(A block of data)
————
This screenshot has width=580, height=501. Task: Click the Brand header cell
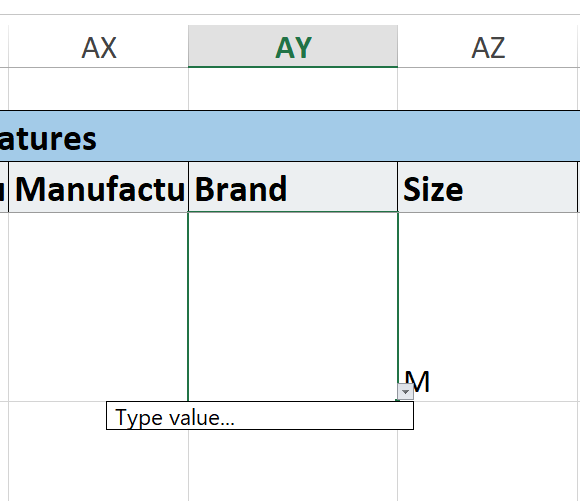tap(293, 187)
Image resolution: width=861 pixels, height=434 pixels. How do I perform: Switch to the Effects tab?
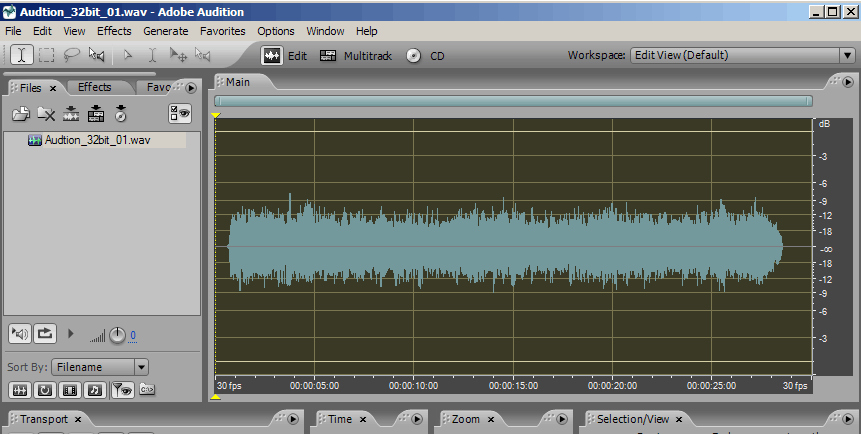coord(94,87)
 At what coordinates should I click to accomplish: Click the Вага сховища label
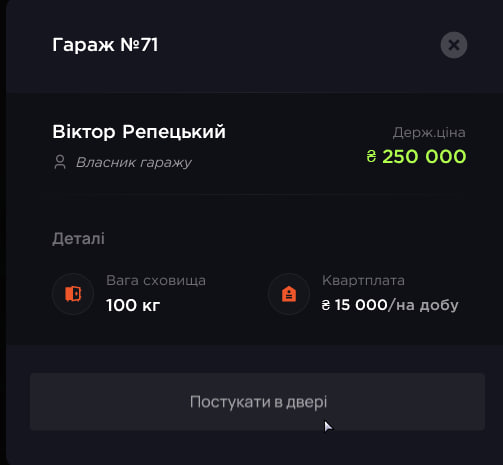156,280

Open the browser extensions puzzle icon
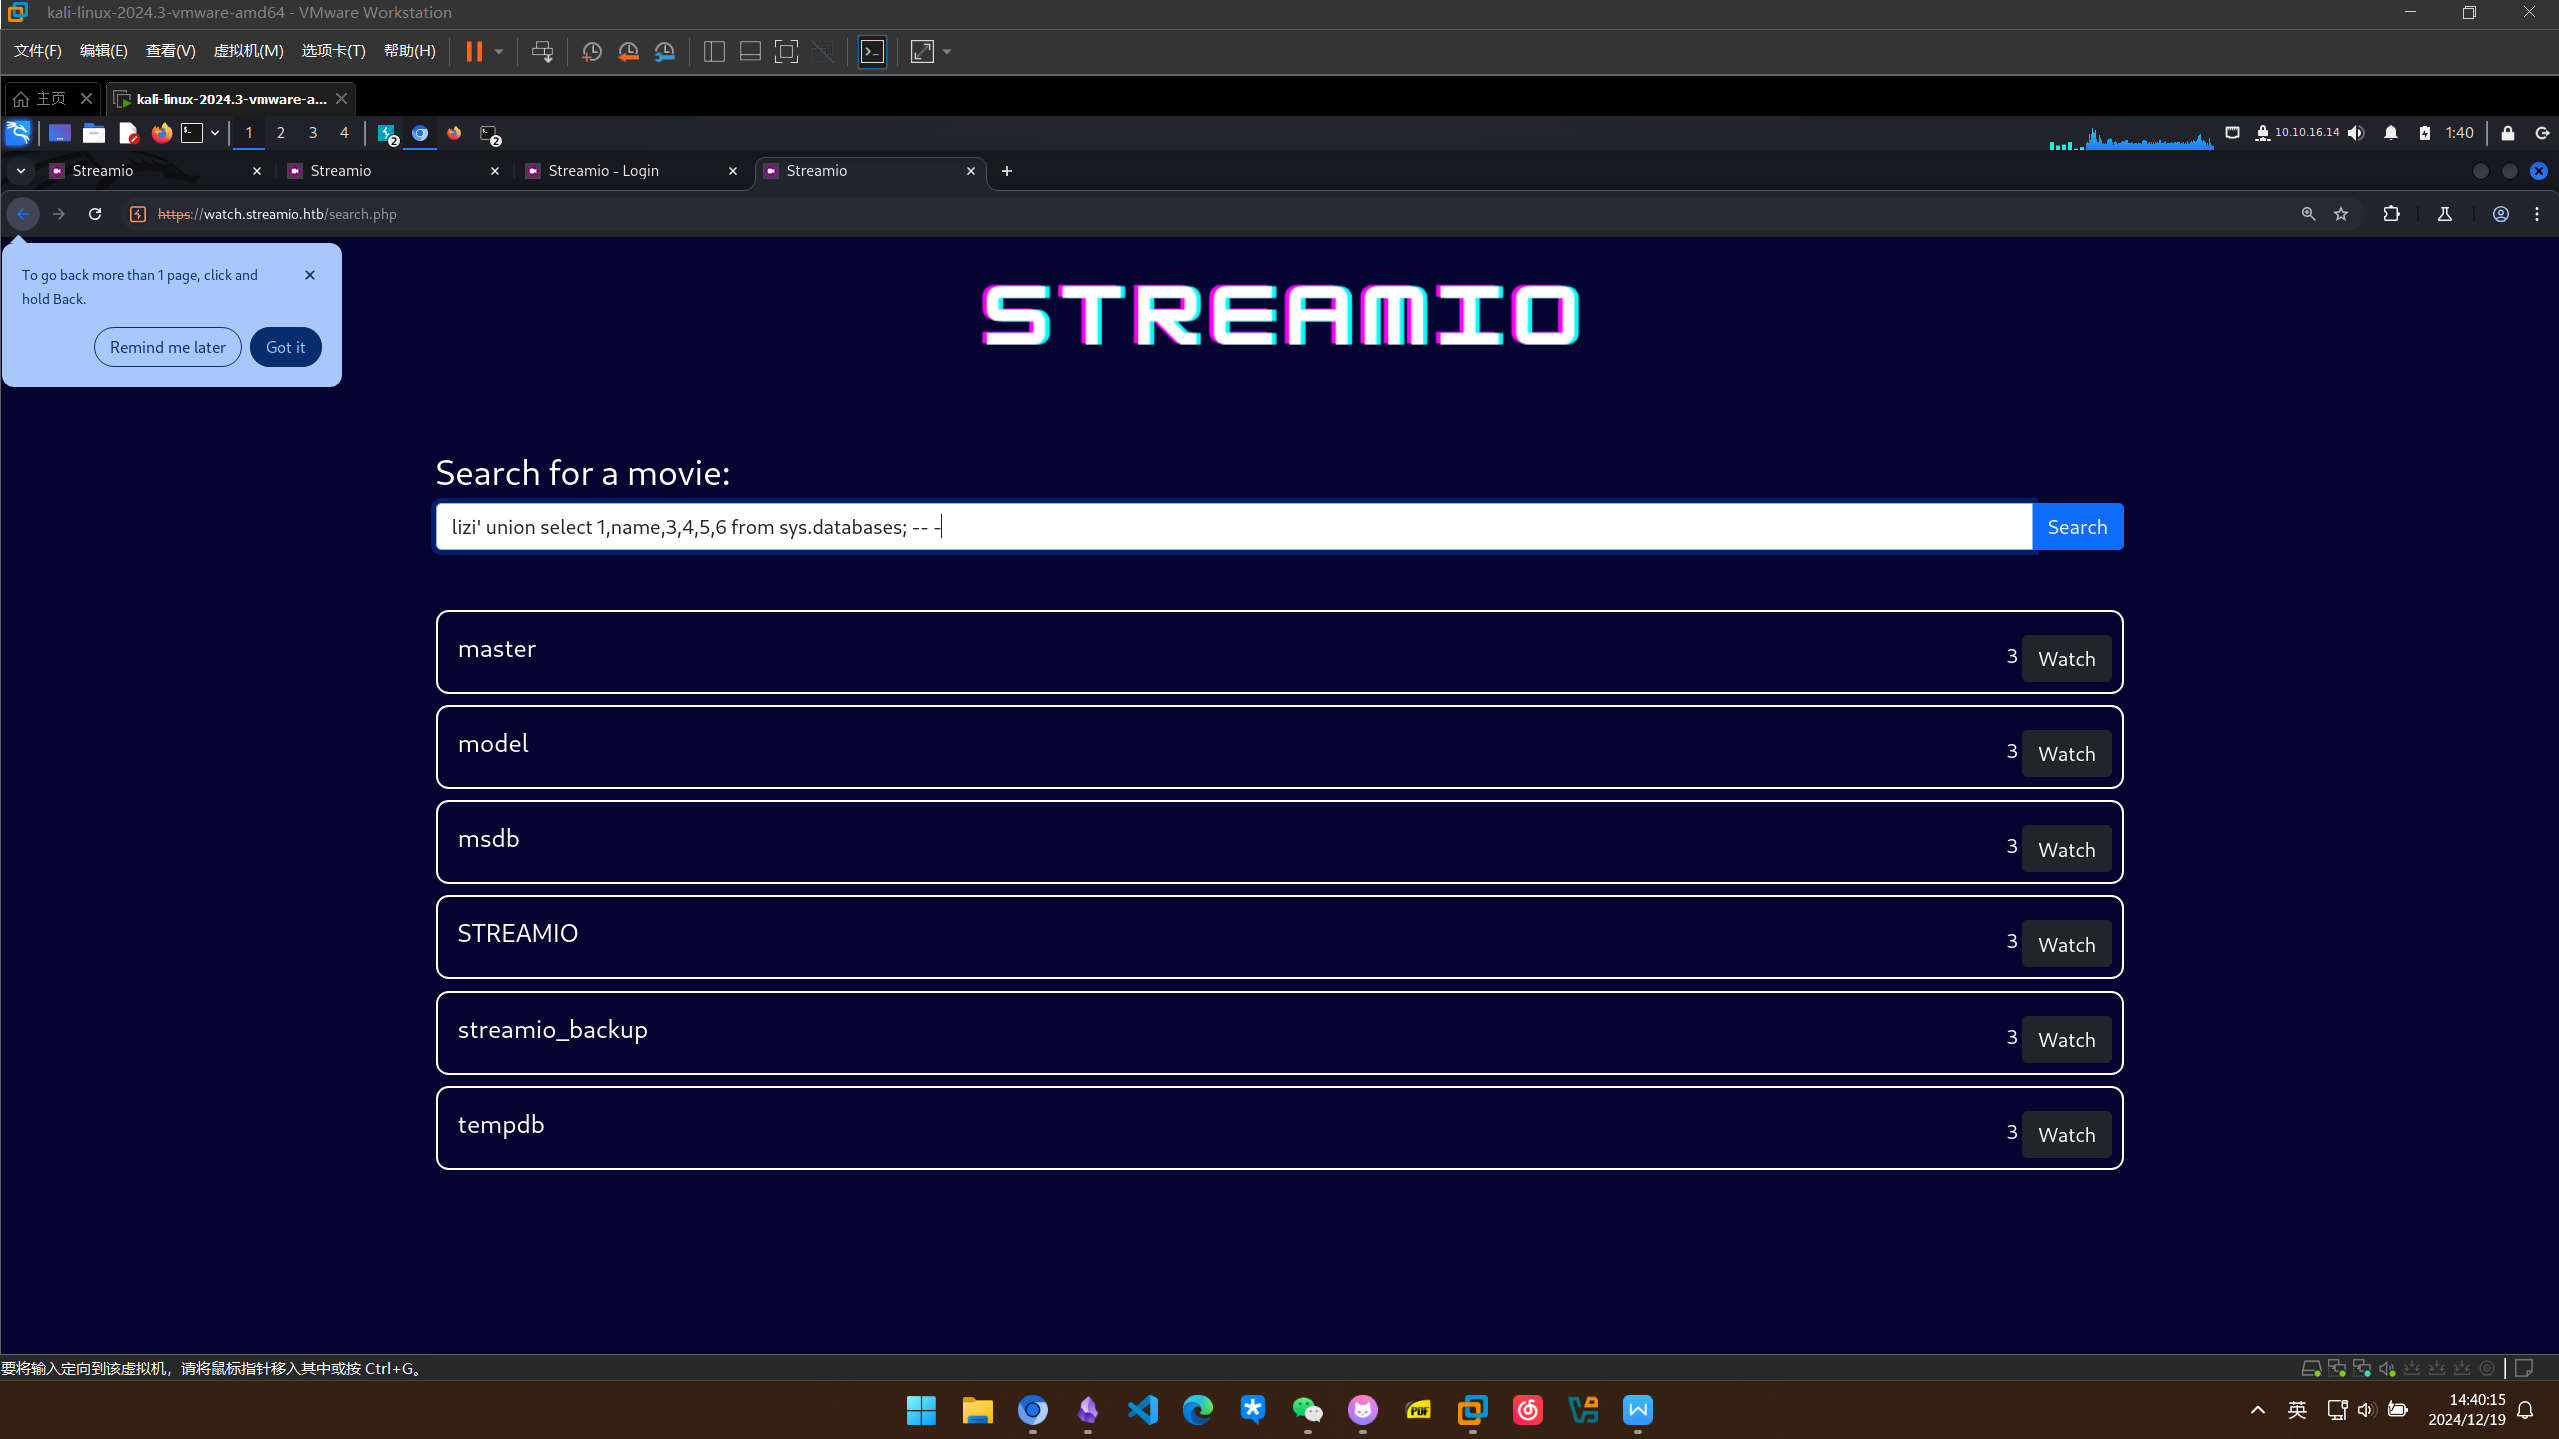coord(2391,214)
————
■ **GIVEN REQUEST**: Transcribe every line of the data above word for word, leaving out the pictures.

■ **TASK RESPONSE**:
This screenshot has width=580, height=501. Task: Click the Brand header cell
tap(293, 187)
Image resolution: width=861 pixels, height=434 pixels. How do I perform: Switch to the Effects tab?
coord(94,87)
 At what coordinates should I click to accomplish: Click the Вага сховища label
156,280

Open the browser extensions puzzle icon
coord(2391,214)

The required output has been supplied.